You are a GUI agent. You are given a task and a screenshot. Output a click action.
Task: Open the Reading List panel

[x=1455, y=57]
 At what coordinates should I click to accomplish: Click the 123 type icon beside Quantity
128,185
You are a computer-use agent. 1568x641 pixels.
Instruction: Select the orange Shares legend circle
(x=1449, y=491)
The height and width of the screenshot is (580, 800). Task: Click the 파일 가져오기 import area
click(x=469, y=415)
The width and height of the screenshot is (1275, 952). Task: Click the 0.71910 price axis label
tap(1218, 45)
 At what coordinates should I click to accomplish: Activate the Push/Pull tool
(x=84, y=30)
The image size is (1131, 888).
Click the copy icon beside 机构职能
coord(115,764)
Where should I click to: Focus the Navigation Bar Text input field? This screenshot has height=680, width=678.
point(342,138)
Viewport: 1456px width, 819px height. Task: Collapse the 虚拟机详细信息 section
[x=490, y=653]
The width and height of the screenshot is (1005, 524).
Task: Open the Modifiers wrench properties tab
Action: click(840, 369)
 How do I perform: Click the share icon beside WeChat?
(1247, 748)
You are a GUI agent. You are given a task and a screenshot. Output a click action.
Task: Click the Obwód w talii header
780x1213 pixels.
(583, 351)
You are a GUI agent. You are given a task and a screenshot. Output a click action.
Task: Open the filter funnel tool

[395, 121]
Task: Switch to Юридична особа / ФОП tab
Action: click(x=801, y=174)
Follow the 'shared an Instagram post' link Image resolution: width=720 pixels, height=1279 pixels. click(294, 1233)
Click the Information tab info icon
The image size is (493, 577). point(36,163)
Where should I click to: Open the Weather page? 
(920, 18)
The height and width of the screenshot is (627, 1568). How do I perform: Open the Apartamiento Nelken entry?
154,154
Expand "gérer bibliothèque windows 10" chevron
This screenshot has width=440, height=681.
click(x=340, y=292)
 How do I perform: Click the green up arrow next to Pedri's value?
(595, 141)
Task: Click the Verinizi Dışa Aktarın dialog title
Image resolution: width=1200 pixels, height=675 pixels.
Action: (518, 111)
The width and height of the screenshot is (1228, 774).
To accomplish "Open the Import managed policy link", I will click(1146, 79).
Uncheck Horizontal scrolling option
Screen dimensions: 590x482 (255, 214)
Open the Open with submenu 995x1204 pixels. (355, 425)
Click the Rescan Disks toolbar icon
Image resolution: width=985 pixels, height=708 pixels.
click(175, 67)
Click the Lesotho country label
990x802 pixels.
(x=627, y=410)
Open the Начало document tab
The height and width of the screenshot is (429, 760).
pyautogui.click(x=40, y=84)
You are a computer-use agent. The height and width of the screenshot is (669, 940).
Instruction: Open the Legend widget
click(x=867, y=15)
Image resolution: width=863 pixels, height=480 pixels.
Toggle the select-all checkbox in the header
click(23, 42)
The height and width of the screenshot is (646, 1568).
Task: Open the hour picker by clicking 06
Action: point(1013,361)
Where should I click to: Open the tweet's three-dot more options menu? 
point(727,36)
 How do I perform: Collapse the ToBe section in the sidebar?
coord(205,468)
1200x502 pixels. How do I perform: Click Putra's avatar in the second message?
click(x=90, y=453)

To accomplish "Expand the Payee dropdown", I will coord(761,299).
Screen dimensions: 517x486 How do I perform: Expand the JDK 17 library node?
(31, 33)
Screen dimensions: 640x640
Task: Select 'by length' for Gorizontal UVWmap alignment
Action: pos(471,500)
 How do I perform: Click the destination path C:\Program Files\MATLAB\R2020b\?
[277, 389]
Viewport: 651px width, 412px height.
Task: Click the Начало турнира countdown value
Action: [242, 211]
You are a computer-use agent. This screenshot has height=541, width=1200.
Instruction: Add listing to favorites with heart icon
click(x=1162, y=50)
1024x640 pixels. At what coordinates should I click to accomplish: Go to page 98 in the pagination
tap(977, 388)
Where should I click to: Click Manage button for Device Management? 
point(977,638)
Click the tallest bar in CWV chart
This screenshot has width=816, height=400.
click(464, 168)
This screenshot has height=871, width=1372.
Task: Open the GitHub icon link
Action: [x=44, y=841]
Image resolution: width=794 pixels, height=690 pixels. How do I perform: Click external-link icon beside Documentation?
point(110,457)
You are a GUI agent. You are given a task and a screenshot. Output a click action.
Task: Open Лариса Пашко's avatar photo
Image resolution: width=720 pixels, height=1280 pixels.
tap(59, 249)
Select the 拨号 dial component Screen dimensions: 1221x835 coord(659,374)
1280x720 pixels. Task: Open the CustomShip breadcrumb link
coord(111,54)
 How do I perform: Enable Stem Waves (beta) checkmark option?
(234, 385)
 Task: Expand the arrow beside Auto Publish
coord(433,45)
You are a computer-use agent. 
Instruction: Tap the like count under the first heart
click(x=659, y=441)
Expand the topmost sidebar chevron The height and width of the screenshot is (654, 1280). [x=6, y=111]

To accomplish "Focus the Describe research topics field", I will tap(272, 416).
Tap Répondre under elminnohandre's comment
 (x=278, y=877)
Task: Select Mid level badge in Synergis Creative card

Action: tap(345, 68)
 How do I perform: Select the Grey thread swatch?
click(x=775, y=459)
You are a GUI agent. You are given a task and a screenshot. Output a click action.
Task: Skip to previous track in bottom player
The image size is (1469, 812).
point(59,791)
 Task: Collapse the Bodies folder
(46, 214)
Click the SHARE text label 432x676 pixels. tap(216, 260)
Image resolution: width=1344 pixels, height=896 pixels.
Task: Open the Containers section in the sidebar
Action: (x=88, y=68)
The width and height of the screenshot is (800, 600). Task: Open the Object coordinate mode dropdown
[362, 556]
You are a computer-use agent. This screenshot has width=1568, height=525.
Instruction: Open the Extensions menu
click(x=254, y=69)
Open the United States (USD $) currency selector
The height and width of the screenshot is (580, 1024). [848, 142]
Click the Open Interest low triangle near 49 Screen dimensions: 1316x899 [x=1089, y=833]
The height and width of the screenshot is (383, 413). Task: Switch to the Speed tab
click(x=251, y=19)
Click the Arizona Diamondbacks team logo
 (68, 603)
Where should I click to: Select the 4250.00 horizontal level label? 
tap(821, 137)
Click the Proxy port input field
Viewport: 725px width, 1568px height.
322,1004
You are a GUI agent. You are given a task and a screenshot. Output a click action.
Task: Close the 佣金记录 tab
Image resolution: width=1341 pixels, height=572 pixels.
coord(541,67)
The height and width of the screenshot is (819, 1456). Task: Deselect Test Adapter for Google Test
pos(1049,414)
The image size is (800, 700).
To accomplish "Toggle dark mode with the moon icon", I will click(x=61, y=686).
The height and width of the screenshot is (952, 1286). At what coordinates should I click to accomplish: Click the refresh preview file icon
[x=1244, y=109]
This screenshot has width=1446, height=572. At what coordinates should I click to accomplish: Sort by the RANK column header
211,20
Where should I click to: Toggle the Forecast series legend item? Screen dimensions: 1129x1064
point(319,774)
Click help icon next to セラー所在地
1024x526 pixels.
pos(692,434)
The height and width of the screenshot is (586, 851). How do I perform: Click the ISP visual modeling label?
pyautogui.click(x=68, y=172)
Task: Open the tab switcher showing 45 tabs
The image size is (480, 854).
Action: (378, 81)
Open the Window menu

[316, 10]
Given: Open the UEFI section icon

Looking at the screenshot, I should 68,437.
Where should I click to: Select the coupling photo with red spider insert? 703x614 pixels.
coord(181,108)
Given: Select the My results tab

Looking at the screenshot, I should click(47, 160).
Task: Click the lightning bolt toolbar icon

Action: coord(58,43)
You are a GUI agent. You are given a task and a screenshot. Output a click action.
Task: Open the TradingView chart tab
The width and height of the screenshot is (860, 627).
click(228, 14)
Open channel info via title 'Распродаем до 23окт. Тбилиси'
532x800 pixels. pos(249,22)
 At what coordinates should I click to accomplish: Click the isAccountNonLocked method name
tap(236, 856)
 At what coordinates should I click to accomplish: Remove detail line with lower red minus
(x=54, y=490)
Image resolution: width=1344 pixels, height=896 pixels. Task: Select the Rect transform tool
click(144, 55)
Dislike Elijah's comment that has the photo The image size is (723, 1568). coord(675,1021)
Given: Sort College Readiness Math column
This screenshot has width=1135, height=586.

Stated exercise: List each line in the rows above that contains the word "comment", counting only matches with the same case.

Task output:
Tap Répondre under elminnohandre's comment
Dislike Elijah's comment that has the photo The image size is (723, 1568). coord(675,1021)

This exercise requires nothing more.